# Homework Help: Shorten equations with math notations?

1. Nov 27, 2014

1. The problem statement, all variables and given/known data
"Show that the three smallest pythagorean triangles are (3, 4, 5), (6, 8, 10) and (5,12, 13).

2. Relevant equations
a^2 + b^2 = c^2

3. The attempt at a solution
The obvious thing to do would be to simply show that a triangle with the hypothenuse 1, 2, 3, 4, 6, 7, 8, 9, 11 and 12 simply do not satisfy the pythagorean equation (a^2+b^2=c^2) but instead of showing this through 11 separate solutions, is there anyway to shorten this, generalize it or use something like a sum notation (sigma)? Would be pretty unneccesary to waste two pages on simply writing it all out.

2. Nov 27, 2014

### ShayanJ

You can write a computer program to do that for you.
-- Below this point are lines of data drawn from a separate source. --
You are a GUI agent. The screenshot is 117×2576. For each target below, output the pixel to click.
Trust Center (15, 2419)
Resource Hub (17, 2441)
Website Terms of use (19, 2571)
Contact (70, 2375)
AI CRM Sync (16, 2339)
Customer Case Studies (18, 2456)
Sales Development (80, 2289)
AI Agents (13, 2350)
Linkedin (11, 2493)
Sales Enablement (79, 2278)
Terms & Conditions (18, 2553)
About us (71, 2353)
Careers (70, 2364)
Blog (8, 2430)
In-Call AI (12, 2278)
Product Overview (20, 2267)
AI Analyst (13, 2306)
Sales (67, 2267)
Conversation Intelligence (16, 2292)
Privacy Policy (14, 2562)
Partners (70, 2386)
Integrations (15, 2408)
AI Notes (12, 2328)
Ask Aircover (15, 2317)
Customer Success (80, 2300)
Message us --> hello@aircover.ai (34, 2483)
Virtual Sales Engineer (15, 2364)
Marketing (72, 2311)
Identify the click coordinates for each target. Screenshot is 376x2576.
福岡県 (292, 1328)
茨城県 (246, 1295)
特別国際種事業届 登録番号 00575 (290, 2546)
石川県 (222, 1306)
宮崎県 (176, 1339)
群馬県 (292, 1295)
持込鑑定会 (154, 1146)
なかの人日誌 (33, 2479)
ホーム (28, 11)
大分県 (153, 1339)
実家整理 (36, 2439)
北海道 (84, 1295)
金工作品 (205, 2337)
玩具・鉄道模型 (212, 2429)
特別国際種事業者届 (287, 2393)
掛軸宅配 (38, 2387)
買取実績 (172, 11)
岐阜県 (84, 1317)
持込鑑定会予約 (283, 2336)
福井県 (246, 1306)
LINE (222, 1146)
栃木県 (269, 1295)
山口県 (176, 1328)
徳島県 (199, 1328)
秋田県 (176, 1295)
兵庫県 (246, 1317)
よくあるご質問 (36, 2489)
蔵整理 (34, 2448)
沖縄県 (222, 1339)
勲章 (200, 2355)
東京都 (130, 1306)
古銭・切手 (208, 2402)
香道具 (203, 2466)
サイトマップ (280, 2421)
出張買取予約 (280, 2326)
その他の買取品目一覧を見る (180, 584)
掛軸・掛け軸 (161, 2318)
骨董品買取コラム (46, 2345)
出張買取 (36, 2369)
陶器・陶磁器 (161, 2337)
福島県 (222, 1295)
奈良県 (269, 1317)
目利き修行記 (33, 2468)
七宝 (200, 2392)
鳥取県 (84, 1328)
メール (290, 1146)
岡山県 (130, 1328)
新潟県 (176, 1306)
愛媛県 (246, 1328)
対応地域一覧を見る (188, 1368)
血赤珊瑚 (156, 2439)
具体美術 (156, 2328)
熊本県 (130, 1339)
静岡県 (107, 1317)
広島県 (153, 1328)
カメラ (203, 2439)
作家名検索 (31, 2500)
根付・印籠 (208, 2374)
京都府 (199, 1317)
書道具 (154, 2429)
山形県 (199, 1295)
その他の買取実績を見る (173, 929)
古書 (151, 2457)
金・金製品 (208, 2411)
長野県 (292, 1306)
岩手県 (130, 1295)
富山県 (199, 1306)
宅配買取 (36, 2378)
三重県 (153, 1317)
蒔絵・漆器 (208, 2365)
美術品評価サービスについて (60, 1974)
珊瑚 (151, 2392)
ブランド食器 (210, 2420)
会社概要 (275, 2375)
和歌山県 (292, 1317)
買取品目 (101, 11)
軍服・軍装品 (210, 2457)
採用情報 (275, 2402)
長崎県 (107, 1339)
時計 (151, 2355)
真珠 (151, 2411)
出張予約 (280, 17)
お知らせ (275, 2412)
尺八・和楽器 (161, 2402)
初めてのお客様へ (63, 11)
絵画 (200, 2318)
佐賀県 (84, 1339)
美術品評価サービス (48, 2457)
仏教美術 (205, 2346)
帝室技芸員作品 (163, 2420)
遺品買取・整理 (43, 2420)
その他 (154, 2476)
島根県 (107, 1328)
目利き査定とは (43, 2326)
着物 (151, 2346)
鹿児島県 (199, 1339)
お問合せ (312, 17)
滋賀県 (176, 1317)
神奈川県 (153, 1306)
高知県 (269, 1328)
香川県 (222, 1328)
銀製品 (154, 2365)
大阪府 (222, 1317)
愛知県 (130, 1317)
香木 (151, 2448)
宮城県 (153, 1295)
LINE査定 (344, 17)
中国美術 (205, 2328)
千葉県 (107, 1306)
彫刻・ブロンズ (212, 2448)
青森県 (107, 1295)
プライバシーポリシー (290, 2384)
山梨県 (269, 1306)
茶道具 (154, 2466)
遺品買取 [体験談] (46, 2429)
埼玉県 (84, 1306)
It won't be hard!

3. Nov 27, 2014

### haruspex

First question is what is meant by smallest here? The most reasonable is by area, so it might not be ok only to look at hypotenuses less than 13.
Assuming area, better to work in terms of the length of the shortest side - fewer choices.
It is possible to deduce a general form for solutions. Not sure if you're expected to be able to do that.

4. Nov 27, 2014

### Joffan

I don't know about shortening anything, but it does clarify to put some mathematical notation on the problem. So for example say the triangle edge lengths are labelled $a$, $b$ and (hypotenuse) $c$, with $0<a \leq b<c$.

Then you can review possibilities based on $a$ and $b$. For a particular $a$, you could infer where to stop with $b$ by finding the smallest $n$ such that $(n+1)^2 - n^2 = 2n + 1 > a^2$

Also, you could investigate square numbers under modular arithmetic. This would let you show that $a$ and $b$ needs at least one multiple of 3 and one even number (mod 4 tells you this) and (interestingly) that either $a$, $b$, $(a+b)$ or $(b-a)$ must be a multiple of 7.

Of course you could just draw up an exhaustive table too. Sometimes brute force is quicker, especially in Excel.